Endangered jaguars, which were almost entirely extirpated in the United States, have been photographed and even captured in Southern Arizona and New Mexico in recent years. In 1997, the jaguar was placed on the endangered species list in hopes of reviving U.S. populations. While their former range extends into all four southern border states, the individual animals which have been seen in Arizona likely came into the U.S. from Mexico, where larger populations live. With routes from Mexico almost completely sealed off by the border wall, establishing a healthy breeding population of jaguar in the U.S. may no longer be possible.

South Texas is home to ocelots and jaguarundi, both of which are listed under the Endangered Species Act. Agricultural and urban development have stripped these animals of 95% of their original habitat. Because so few of each species are left in the U.S., they need access to mates in Mexico to avoid inbreeding. The Lower Rio Grande Valley National Wildlife Refuge was created to provide them with sufficient habitat to survive, as well as offer a potential route to Mexico. Over the past 20 years, more than 90 million tax dollars and thousands of volunteer hours were spent piecing together and revegetating tracts of land along the Rio Grande in order to create this wildlife corridor. The border walls in South Texas now divide some of these refuge tracts, and cut others off from the Rio Grande and from Mexico. With the Endangered Species Act waived, the Department of Homeland Security has largely ignored the way that border walls fragment the ocelot and jaguarundi’s remaining habitat and seriously diminish hope for their recovery, or even survival.


Levee-border wall through the Lower Rio Grande Valley National Wildlife Refuge in Texas. Photo by Scott Nicol.

Before former Secretary Chertoff’s last Real ID Act waivers in April 2008, DHS prepared draft environmental impact statements and draft environmental assessments for the various sections of border wall, as mandated by the National Environmental Policy Act. In reviewing the draft environmental impact statement for the Rio Grande Valley, the Environmental Protection Agency found it to be “insufficient,” and recommended that DHS start the process over. The EPA reached the same conclusion, and made the same recommendation, when it reviewed the draft environmental impact statements and draft environmental assessments that DHS prepared for each the other border wall sections.

Following the waivers, which allowed DHS to disregard the National Environmental Policy Act, the agency abruptly ended the environmental assessment and environmental impact statement processes. Instead, they created a brand new category, the “environmental stewardship plan,” which was not governed by any federal legislation. These new reports recycle the bulk of the prior, “insufficient” reports, in many cases word-for-word, but have no established criteria or requirement for review from the EPA or the public. While they do include recommendations to minimize the wall’s environmental impact, most of which appeared in the earlier “insufficient” reports, there is no requirement that these be adhered to. In the instance of Smuggler’s Gulch, for example, revegetation and erosion control measures called for in DHS’ own report were not implemented.

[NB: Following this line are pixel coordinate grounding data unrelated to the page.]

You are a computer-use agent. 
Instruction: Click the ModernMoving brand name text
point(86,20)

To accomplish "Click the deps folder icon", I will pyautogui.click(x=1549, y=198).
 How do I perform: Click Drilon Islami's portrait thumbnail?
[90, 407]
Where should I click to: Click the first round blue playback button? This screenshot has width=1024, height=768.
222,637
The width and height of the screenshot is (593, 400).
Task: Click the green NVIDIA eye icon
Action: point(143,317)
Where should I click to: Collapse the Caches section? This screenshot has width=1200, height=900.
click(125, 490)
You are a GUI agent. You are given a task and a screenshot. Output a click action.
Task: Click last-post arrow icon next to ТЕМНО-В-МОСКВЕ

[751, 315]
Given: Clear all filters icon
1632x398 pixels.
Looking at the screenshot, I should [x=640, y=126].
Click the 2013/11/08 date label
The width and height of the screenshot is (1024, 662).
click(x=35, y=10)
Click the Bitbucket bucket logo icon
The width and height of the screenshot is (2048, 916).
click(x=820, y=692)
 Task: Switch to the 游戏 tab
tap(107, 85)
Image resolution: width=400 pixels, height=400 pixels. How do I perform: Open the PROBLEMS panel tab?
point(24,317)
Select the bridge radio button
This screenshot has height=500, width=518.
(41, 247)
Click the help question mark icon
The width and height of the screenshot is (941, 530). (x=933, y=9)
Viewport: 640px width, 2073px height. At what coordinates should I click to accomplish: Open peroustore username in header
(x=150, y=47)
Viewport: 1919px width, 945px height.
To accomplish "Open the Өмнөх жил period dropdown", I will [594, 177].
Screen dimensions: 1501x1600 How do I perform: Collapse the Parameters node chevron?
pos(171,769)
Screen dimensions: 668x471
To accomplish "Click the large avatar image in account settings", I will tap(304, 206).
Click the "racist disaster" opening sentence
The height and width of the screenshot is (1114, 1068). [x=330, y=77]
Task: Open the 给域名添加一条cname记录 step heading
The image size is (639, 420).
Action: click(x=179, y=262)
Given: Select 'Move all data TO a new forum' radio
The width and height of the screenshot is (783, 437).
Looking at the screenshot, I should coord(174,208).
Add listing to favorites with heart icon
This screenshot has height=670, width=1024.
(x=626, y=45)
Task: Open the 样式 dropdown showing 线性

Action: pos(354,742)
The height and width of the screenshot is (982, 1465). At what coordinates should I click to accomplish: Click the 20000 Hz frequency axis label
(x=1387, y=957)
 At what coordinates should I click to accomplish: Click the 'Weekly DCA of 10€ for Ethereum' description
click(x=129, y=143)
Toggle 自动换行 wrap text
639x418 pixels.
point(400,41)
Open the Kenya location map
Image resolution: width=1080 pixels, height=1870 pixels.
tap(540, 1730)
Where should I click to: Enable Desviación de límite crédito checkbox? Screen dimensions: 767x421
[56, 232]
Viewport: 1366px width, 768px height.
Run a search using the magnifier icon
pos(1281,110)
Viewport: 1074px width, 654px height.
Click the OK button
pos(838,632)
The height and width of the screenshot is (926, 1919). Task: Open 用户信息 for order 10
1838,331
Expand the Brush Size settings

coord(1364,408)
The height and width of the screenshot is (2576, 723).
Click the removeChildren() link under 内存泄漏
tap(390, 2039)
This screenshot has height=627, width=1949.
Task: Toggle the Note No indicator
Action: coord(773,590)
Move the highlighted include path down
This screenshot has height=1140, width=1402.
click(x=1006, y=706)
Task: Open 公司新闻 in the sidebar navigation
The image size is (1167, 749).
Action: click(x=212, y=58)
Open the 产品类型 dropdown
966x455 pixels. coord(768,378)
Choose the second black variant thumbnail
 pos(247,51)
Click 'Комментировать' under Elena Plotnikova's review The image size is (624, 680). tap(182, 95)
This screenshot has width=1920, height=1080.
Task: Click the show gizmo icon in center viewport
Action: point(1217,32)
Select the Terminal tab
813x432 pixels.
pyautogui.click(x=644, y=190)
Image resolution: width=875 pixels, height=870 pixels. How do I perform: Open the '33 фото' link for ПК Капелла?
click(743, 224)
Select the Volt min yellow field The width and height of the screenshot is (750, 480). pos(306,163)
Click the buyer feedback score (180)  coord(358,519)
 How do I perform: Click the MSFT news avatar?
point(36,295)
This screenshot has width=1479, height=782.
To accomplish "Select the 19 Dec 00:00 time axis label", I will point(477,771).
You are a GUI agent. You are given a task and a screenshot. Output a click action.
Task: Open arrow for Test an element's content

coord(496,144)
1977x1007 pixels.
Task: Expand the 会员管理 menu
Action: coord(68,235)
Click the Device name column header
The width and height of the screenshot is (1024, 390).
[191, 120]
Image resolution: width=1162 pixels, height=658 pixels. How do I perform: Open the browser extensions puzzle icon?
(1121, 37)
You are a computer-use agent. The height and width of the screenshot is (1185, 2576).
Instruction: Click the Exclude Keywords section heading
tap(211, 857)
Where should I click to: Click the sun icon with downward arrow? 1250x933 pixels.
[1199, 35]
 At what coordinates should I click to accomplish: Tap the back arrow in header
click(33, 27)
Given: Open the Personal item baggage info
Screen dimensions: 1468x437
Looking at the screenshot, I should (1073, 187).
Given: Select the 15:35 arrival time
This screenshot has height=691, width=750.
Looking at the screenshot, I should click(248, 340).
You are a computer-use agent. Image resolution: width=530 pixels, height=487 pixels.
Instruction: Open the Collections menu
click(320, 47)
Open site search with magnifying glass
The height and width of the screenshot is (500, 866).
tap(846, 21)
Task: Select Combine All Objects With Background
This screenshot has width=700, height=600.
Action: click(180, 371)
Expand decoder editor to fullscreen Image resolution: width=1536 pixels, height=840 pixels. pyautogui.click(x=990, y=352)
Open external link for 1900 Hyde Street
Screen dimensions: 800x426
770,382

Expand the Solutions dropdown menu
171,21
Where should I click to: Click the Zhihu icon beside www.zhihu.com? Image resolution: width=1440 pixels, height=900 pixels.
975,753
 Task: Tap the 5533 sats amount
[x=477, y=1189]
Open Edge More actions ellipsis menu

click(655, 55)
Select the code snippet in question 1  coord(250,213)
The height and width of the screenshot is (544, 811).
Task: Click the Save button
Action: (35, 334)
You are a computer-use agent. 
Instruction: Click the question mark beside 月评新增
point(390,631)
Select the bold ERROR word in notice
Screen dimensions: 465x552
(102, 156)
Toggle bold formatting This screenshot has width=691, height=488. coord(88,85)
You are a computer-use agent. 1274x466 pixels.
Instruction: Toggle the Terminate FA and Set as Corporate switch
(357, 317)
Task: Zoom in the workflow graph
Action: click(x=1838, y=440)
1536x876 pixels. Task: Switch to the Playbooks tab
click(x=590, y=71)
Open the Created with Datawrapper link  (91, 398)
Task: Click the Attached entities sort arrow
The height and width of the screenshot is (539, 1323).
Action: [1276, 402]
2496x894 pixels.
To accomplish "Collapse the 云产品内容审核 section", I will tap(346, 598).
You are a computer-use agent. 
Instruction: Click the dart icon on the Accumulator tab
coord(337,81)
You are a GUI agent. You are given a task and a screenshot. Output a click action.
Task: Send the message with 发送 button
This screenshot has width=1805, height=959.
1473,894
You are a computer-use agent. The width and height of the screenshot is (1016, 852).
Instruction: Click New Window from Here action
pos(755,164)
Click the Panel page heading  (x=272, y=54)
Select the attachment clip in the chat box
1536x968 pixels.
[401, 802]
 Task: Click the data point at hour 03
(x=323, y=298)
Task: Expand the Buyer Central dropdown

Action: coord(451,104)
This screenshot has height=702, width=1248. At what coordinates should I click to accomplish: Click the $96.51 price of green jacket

One of DHS’ most absurd claims for the border wall is that it will actually be good for the environment because border crossers leave litter, make foot paths, and, in the states that do not have a river for a border, drive off road vehicles through sensitive habitat. This ignores the difference in scale between a dirt path that winds through the brush and an area 150 feet wide cleared of all vegetation, and 10 – 15 foot tall steel and concrete walls. The border wall’s destructive impact is made obvious by the Department of Homeland Security’s need to “waive in their entirety” our nation’s most important environmental laws. The only reason for DHS to waive laws is the knowledge that the border wall violates them. Litter can be a problem for wildlife, but the blasting, bulldozing, fragmentation, and large-scale erosion caused by border wall and Border Patrol road construction are much worse. Animals can sidestep discarded water bottles, but when their habitat is cleared of vegetation, flooded, or silted up, and blocked by an impermeable wall, they cannot survive.